/---

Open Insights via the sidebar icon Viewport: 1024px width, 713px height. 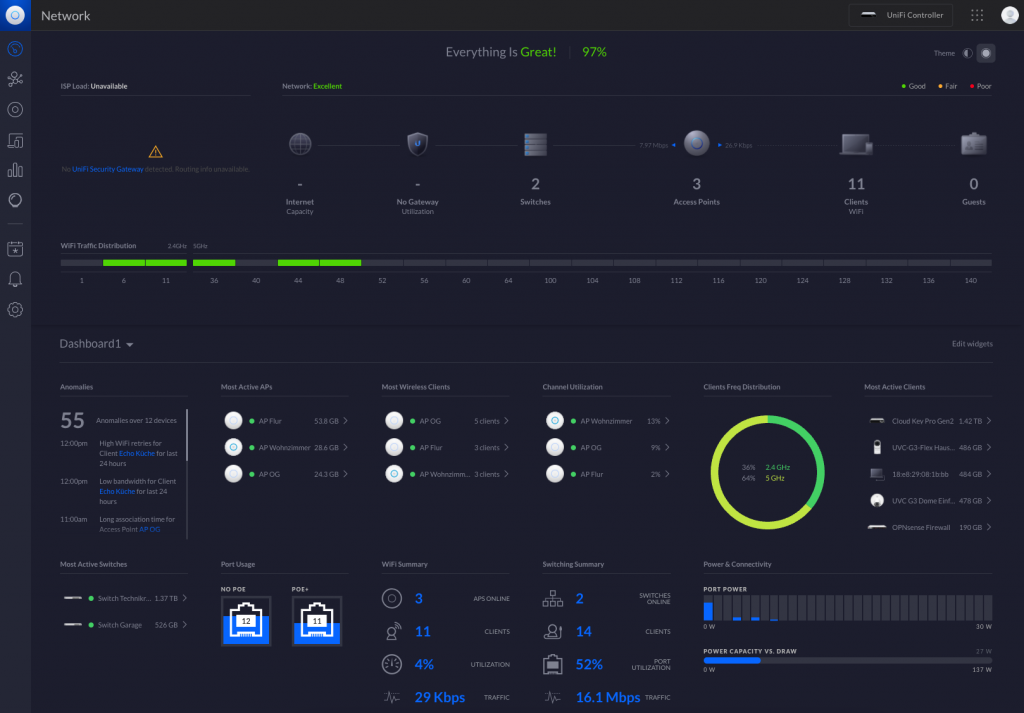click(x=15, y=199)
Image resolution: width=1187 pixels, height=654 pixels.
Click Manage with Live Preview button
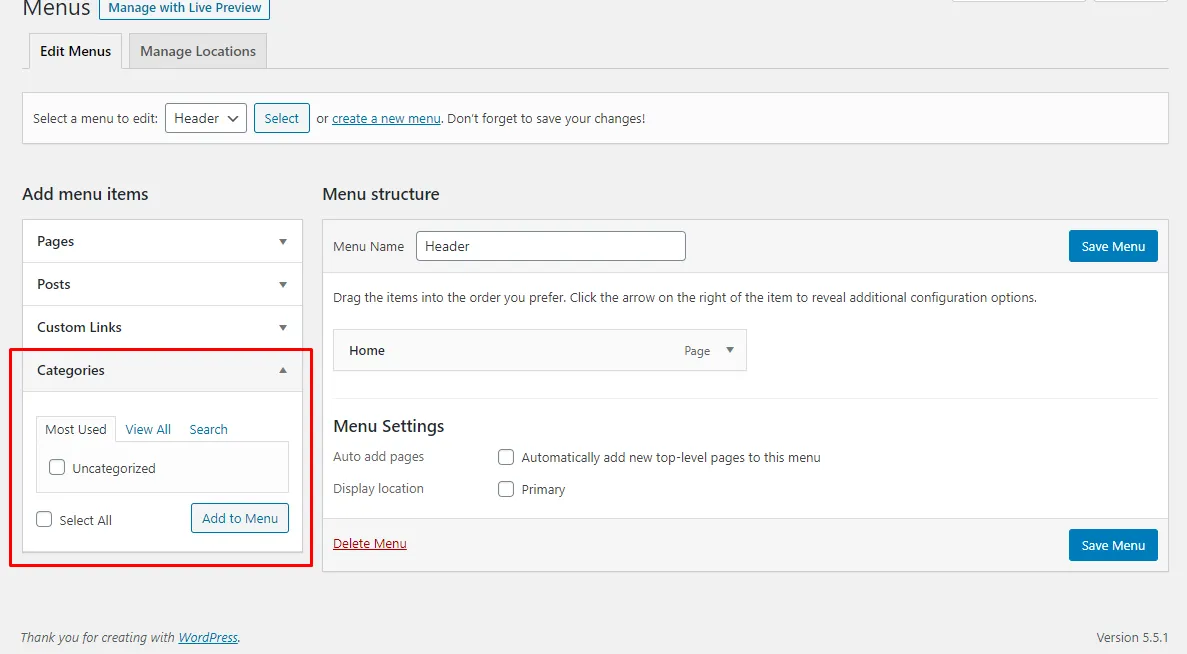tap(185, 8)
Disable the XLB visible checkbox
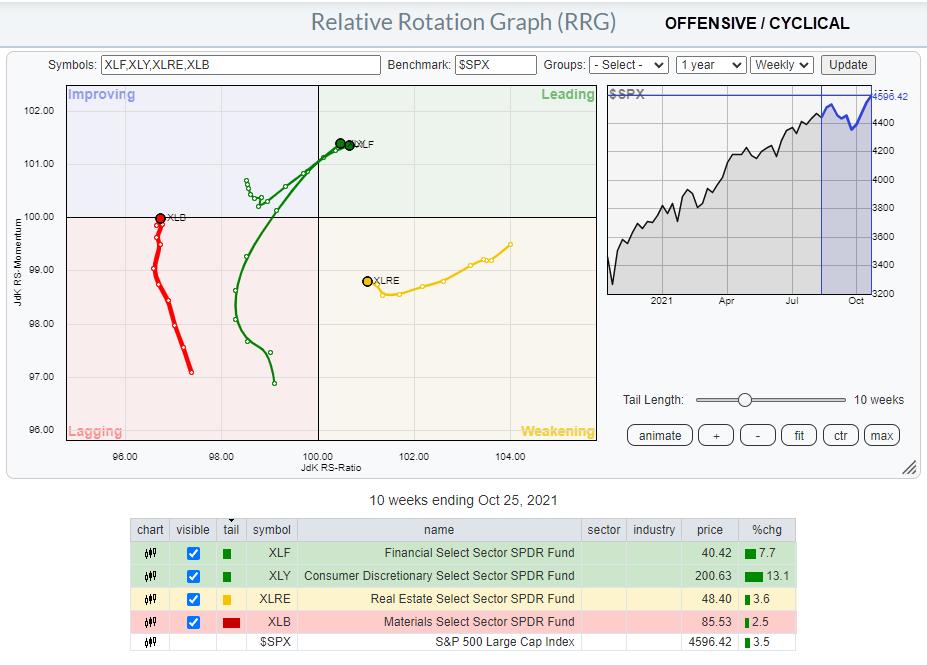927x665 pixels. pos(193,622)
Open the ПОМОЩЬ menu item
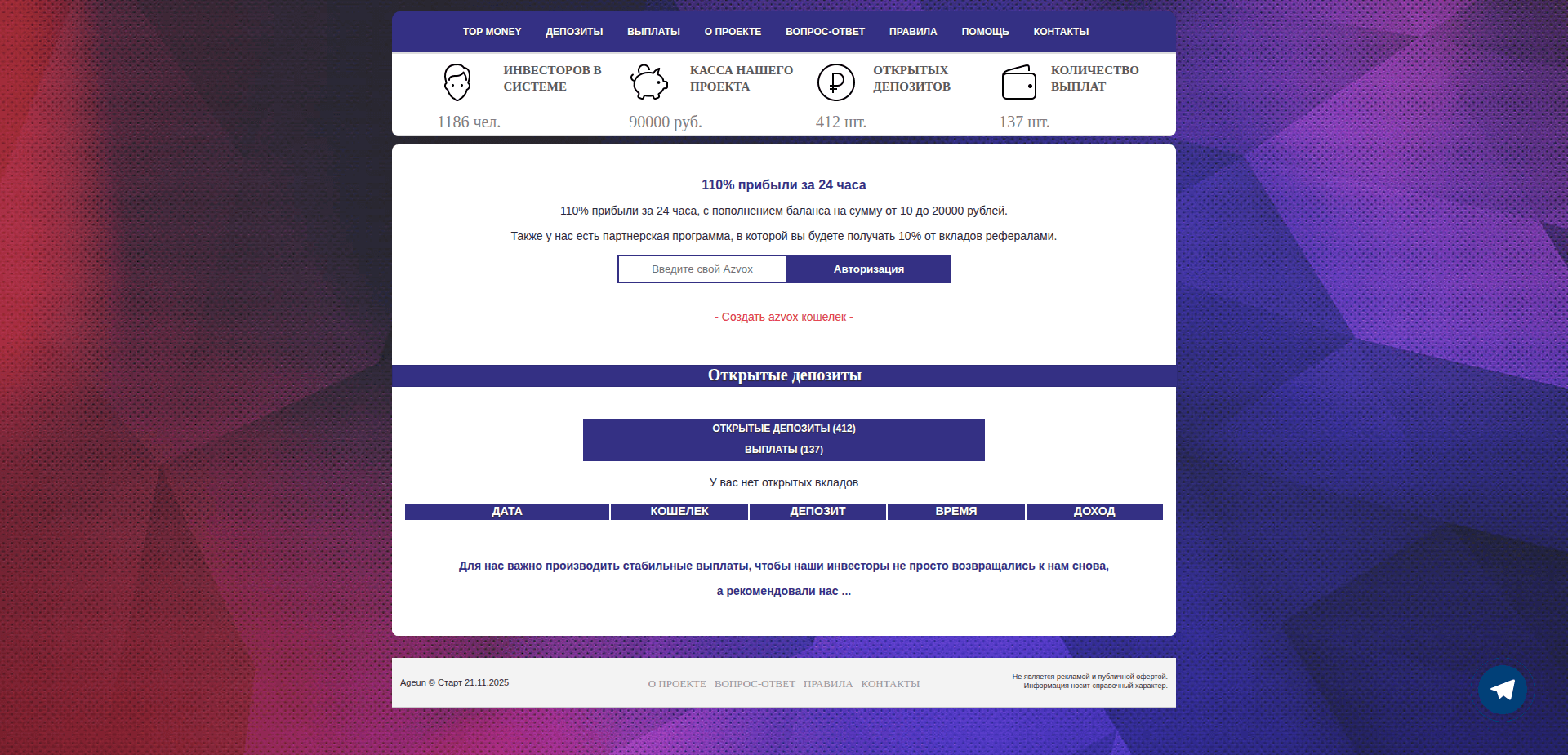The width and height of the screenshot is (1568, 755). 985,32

\---

PROBLEM STATEMENT |
Copy out the material word for word, from the line containing "Image resolution: width=1187" through the end of the material, leaving out the pictures.

ANSWER |
Image resolution: width=1187 pixels, height=654 pixels.
Click Manage with Live Preview button
tap(185, 8)
Disable the XLB visible checkbox
927x665 pixels. pos(193,622)
Open the ПОМОЩЬ menu item
The width and height of the screenshot is (1568, 755). 985,32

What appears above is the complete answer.